This project was composed of implementing SLIC superpixel from scratch and image segmentation. Our model can achieve accuracy of 84.661% for predicting superpixels. .
You can download the MSRC V1 dataset here
A superpixel can be defined as a group of pixels that share similar characteristics (such as intensity, or distance). Superpixel algorithms have been widely applied to various tasks like Image Segmentation and Object detection.
In the first part of the project, we implement Kmean and SLIC superpixel algorithms.
The k-means clustering algorithm is an unsupervised algorithm which, for some items and for some specified number of clusters represented by cluster centers, minimizes the distance between items and their associated cluster centers. It does so by iteratively assigning items to a cluster and recomputing the cluster center based on the assigned items.
We implement the pixel clustering function Kmean_superpixel.py
. It takes input an image (shape = (n, m, 3)) and number of clusters. Each pixel should be represented by a vector with 3 values: (r, g, b, x, y)
SLIC (Simple Linear Iterative Clustering) algorithm generates superpixels by clustering pixels based on color similarity and proximity in the image plane. We implement SLIC algorithm SLIC_superpixel.py
from scratch and the detail of the algorithm can be found here
The goal of the second part is to build a segmentation network, which uses SLIC Superpixels as input. In essense, it will be a classifier for superpixels. The end product is a system which, when given an image, computes superpixels and classifies each superpixel as one of the 14 classes of MSRC v1.
For the purpose of consistency, we adopt the existing SLIC implementation from the scikit-learn machine learning package.
In the superpixel_dataset.py
, for each image :
- Get superpixels sp_i for image x. We adopt 100 segments in this assignment,
segments = slic(image, n_segments=100, compactness=10)
. - For every superpixel sp_i in the image
2.1. find the smallest rectangle which can enclose sp_i
2.2. Dilate the rectangle by 3 pixels.
2.3. Get the same region from the segmentation image (from the file with similar name with *_GT).
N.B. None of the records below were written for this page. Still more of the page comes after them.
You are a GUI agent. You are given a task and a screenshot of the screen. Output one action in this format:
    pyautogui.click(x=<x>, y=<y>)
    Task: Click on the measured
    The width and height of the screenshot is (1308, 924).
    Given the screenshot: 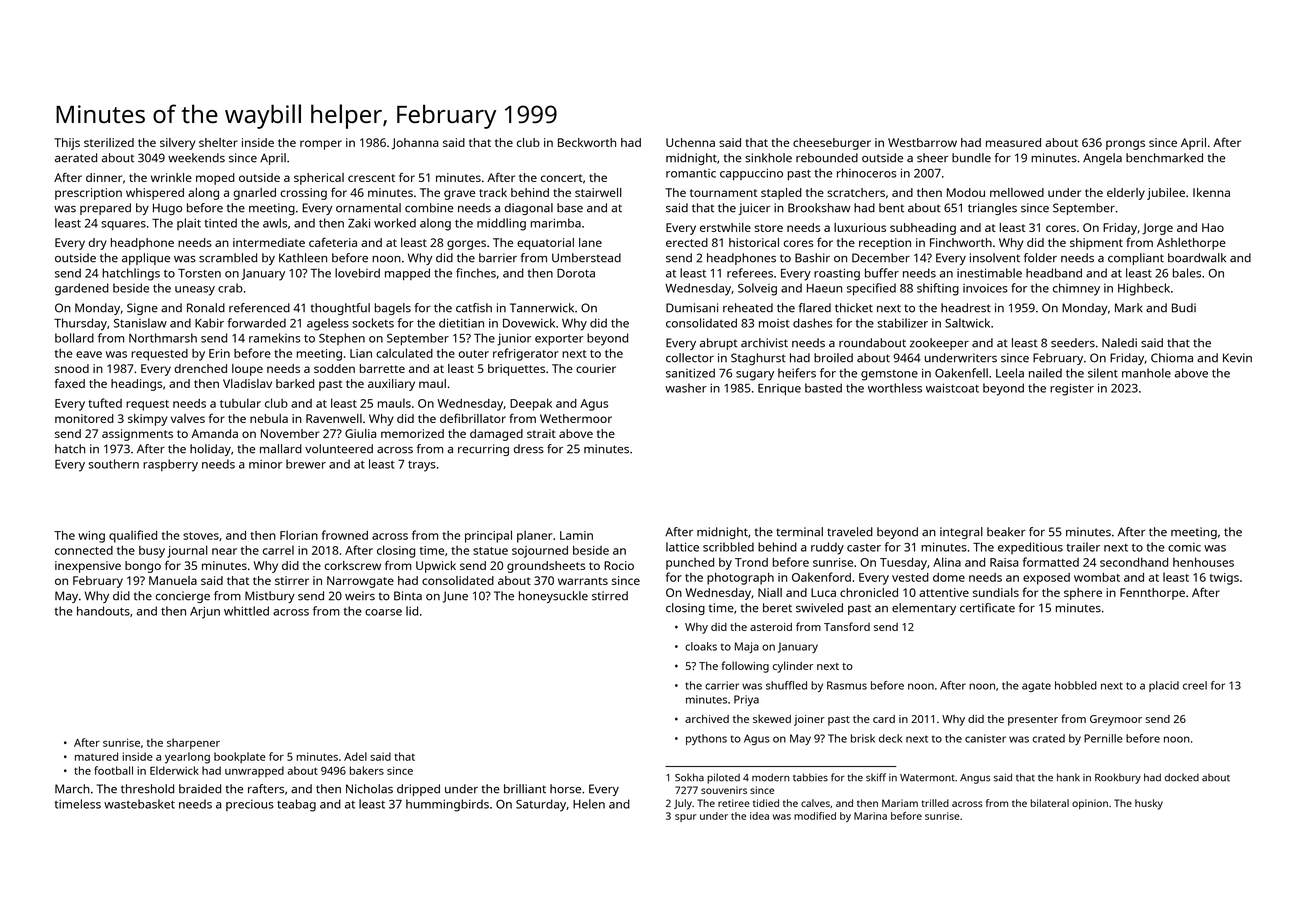 What is the action you would take?
    pyautogui.click(x=1013, y=142)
The class for this sp_i is mode of segmentation classes in that same region. Save the dilated region as npy (jpg is lossy for such small patches).
data_loader.py
: A data loader that retrieves superpixels and labels.
model.py
: Apply VGG pre-trained network and replace the last few layers with a fully connected layer.
Solver.py
: Define the classification loss and optimizer such that we can learn a superpixel classifier from the backpropagation algorithm.
train_model.py
: Train the network and observe the loss in time. During the inference stage, combine the SLIC Superpixels' predicted labels to form the whole input image's superpixel segmentation results.
visualize.py
: Visualize the test segmentation map vs. the ground truth segmentation map.